Ich konnte nur hoffen, daß das Wetter bis zu meiner Fahrt nach Antioch wieder
besser würde.
    Hinter mir schrie Denny: »Verdammt!«
    Ich drehte mich um. Das knirschende
Geräusch hatte sich beträchtlich verstärkt. »Was ist los?«
    »Keine Ahnung.«
    Das Geräusch wurde noch lauter. Dann
kam ein Ton, als risse Metall. Die Fähre brach aus, ruckte mehrmals und
beschrieb einen Halbkreis.
    Ich taumelte und klammerte mich an die
Reling. Die Schachtel entglitt mir. Ich wirbelte herum, um sie aufzufangen, und
verlor völlig den Boden. Ich stürzte auf das Deck, während die Fähre wieder
ruckte und drehte.
    Ehe ich versuchen konnte, mich auf die
Beine zu ziehen, rief Denny: »Bleiben Sie, wo Sie sind!«
     
     
     

18
     
    Ich gehorchte Denny und blieb auf dem
Deck sitzen. Er stellte den Motor ab, und plötzlich war es ganz still. Das
Rauschen des Wassers und das Klopfen der Regentropfen waren im Vergleich zu dem
Lärm, der geherrscht hatte, wie Musik. Die Fähre legte sich in die Strömung und
schien ein wenig abzutreiben.
    »Was ist passiert?« fragte ich.
    Er schüttelte den Kopf. »Wenn ich das
wüßte. Hat mir einen schönen Schrecken eingejagt. Sind Sie in Ordnung?«
    »Ja. Es klang, als sei etwas mit dem
Kabel.«
    »Vielleicht. Ich weiß nicht, wie das
Seil funktioniert. Jedenfalls riskiere ich es nicht, die Maschine noch mal
anzulassen. Ich schwimme rüber und hole das Boot.«
    »Dafür wäre ich Ihnen natürlich sehr
dankbar. Wenigstens haben wir wieder einen Außenbordmotor.«
    »Der war eine Gelegenheit, und Steff
wird erst ein wenig an ihm herumbasteln müssen, ehe er läuft.«
    Denny ging zum Ende der Fähre, das zur
Insel wies, löste die Kette und glitt nach kurzem Zögern ins Wasser. Er schrie
laut: »O mein Gott!« und begann kraftvoll zu kraulen.
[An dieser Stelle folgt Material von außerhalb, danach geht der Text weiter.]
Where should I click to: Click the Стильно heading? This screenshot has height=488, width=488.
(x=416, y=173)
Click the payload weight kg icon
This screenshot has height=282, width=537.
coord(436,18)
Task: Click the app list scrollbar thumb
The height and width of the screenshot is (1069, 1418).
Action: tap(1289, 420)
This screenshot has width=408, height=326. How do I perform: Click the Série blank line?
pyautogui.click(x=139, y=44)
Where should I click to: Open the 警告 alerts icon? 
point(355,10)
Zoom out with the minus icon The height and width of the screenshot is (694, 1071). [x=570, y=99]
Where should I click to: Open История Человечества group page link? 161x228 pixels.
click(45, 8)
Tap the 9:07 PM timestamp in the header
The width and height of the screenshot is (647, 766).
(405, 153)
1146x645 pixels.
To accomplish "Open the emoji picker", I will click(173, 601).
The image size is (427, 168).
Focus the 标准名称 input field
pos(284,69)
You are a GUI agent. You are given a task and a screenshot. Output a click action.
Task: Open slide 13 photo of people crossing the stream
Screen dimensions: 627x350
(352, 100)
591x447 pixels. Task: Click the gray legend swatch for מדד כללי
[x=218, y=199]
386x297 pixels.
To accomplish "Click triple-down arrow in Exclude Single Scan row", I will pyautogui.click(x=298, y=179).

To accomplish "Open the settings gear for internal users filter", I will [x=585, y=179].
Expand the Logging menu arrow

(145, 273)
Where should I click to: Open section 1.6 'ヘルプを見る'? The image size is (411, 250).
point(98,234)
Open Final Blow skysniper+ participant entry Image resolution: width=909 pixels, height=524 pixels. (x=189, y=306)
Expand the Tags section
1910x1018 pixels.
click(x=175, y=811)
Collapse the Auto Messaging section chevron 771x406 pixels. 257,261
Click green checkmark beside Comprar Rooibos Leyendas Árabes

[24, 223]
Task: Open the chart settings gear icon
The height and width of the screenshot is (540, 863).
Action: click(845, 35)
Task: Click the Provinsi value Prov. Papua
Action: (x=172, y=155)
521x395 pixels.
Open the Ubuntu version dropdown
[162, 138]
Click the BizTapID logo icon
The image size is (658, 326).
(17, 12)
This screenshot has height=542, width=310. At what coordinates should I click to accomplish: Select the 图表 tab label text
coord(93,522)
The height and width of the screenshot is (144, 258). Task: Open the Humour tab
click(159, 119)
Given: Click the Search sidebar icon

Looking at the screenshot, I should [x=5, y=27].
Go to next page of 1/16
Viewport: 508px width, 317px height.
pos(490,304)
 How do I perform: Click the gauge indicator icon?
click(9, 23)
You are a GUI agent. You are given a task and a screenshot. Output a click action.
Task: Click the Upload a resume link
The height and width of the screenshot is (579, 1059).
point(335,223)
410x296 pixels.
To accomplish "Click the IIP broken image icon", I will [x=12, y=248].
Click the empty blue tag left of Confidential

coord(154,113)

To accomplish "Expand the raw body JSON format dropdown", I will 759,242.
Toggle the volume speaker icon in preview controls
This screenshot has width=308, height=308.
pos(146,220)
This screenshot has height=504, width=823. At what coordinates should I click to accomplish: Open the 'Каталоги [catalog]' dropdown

    Ich beobachtete ihn ein paar Sekunden,
dann blickte ich auf das Deck. Die Rechnungsformulare aus der Schachtel klebten
auf der feuchten Oberfläche. Ich sammelte sie ein. Neben dem Maschinenhaus lag
die Schachtel mit dem restlichen Inhalt, und der war trocken. Ich packte alles
zusammen, ergriff die Schreibmaschine und stand wartend am Fährenende, als
Denny mit dem Boot auftauchte. Mit vereinten Kräften brachten wir es
längsseits, und er konnte es kaum halten, während ich mit meinem Gepäck
einstieg. Als wir die Insel erreichten, war ich erstaunt, daß niemand zu unserem
Empfang gekommen war. Ich hatte gedacht, daß der ungewohnte Lärm, den die Fähre
gemacht hatte, die anderen aufgescheucht hätte, doch offensichtlich war auf
diese Entfernung der Lärm nicht so betäubend gewesen, und der Landeplatz war
unter Bäumen versteckt. Man konnte ihn nur von den Fenstern im zweiten Stock
aus sehen.
    Wir zogen das Boot an Land und
marschierten zur Auffahrt. Als wir oben ankamen, sagte ich: »Ich muß noch etwas
erledigen«, und schwenkte zu meinem Wagen ein.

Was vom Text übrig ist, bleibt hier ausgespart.